Climate-driven displacement is no longer a speculative concern for Indian Country. Across our country, from Alaska, to the Gulf Coast, and the Pacific Northwest, Tribal communities confront accelerating erosion, sea-level rise, permafrost thaw, and chronic flooding that threaten not just individual structures, but the territorial foundations of Tribal sovereignty itself. Schools, clinics, water systems, housing, and transportation networks are increasingly exposed to conditions that render continued habitation unsafe or impossible. These impacts do not present as isolated disasters; they manifest as cumulative, slow-onset processes that erode the capacity of Tribal governments to govern in place.

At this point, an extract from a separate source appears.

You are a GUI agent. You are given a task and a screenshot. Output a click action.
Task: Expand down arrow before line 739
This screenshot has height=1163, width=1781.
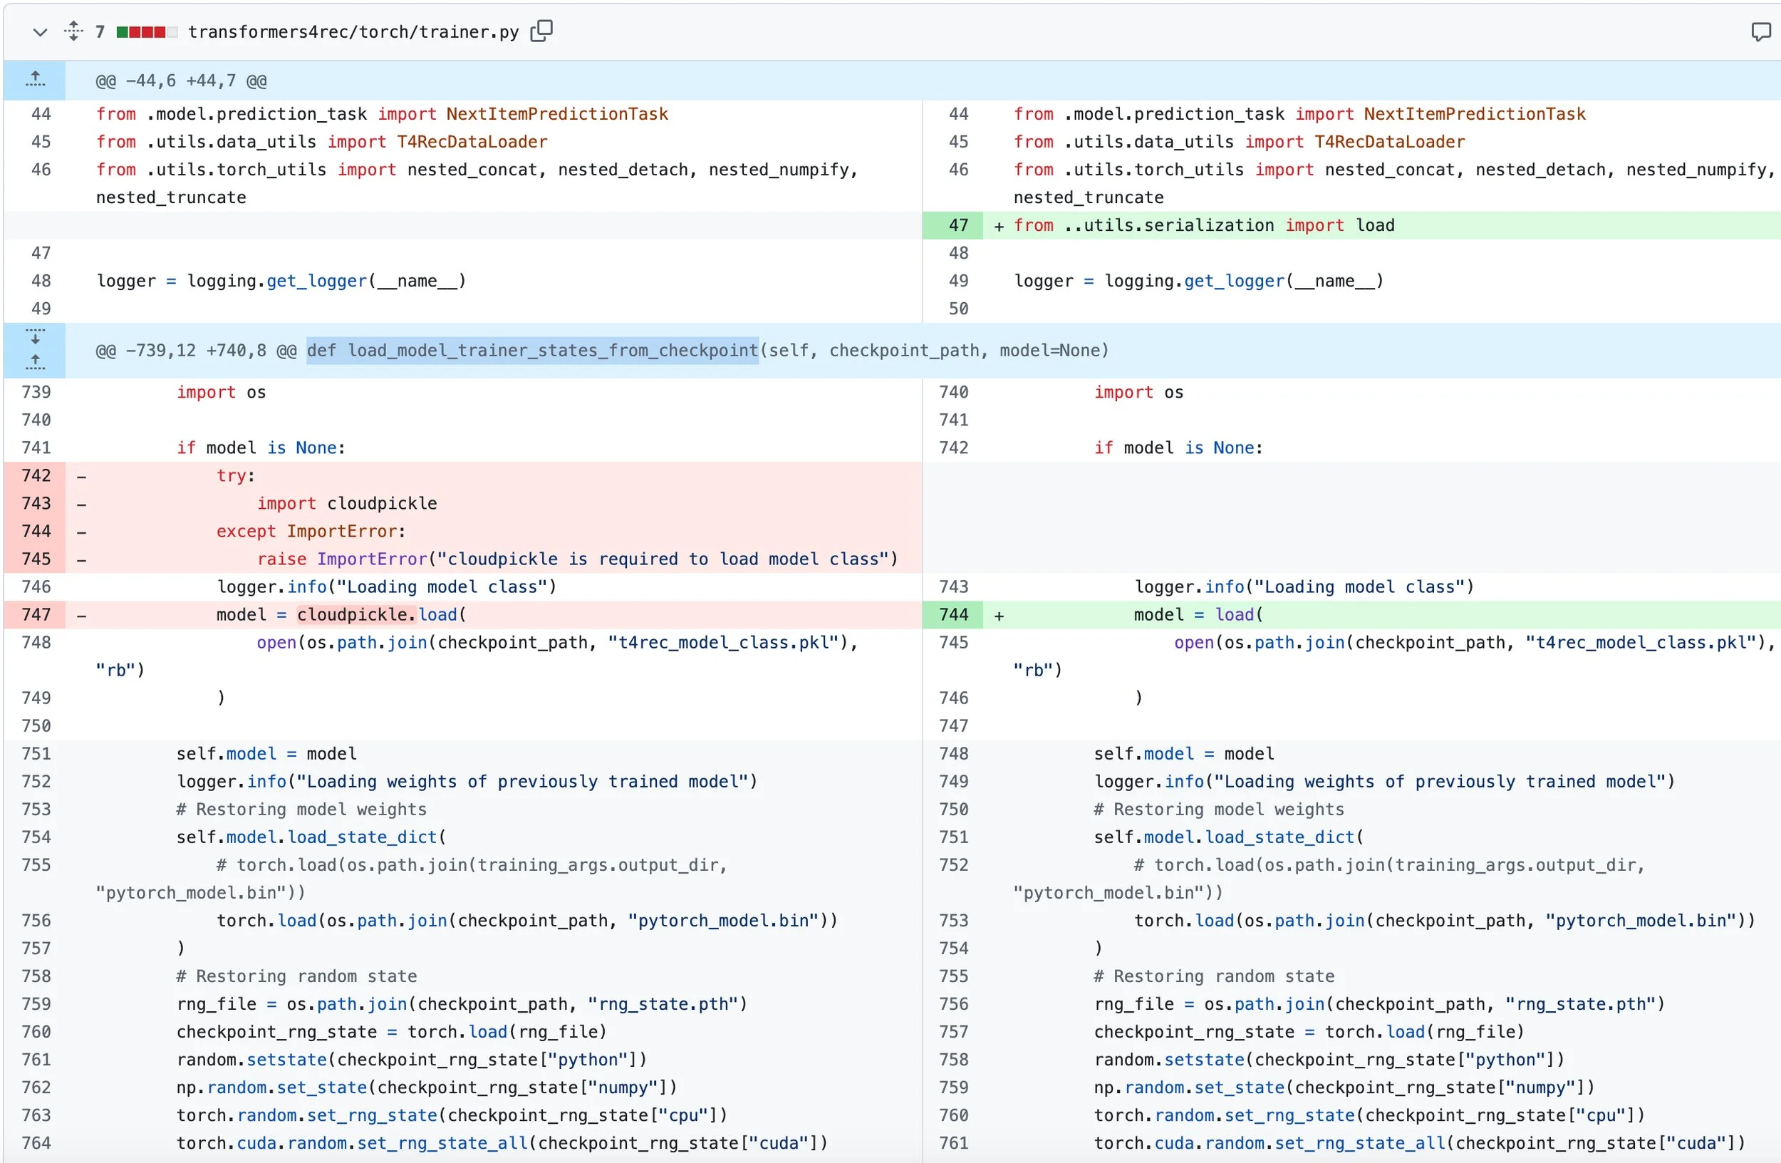coord(34,336)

This Symposium Essay advances the doctrinal thesis that under existing principles of federal Indian law, sustained federal inaction in the face of foreseeable, well-documented, climate-driven threats to Tribal lands and governmental continuity violates the fiduciary standards the Supreme Court has repeatedly articulated as defining the federal trust responsibility. Climate relocation is not an extraordinary policy request. It is the contemporary expression of the federal government’s oldest and most enduring legal obligation in Indian affairs, and one that becomes most demanding precisely when the costs of performance become politically inconvenient.

The litigation strategy sketched here is intentionally disciplined. The core objective is not a judicially designed resettlement plan or a court-managed construction project. It is a forward-looking administrative law remedy: an injunction compelling an agency to exercise existing statutory discretion rationally, transparently, and in a manner consistent with the trust relationship. Where contracting is the instrument chosen to implement that duty (most likely through self-determination mechanisms), the aim is to compel negotiation and performance, not to ask courts to pick the line items of a capital budget.

This Essay proceeds in six parts. Part I reframes the trust responsibility as arising from federal constraint rather than environmental risk. Part II situates that argument in the doctrinal development of the trust responsibility. Part III addresses the relationship between Tribal self-determination and enforceable fiduciary accountability. Part IV identifies administrative-law and statutory pathways for judicially manageable review. Part V addresses land-status and sovereignty bottlenecks in relocation. Part VI explains why forward-looking APA relief is the most operationally useful remedy.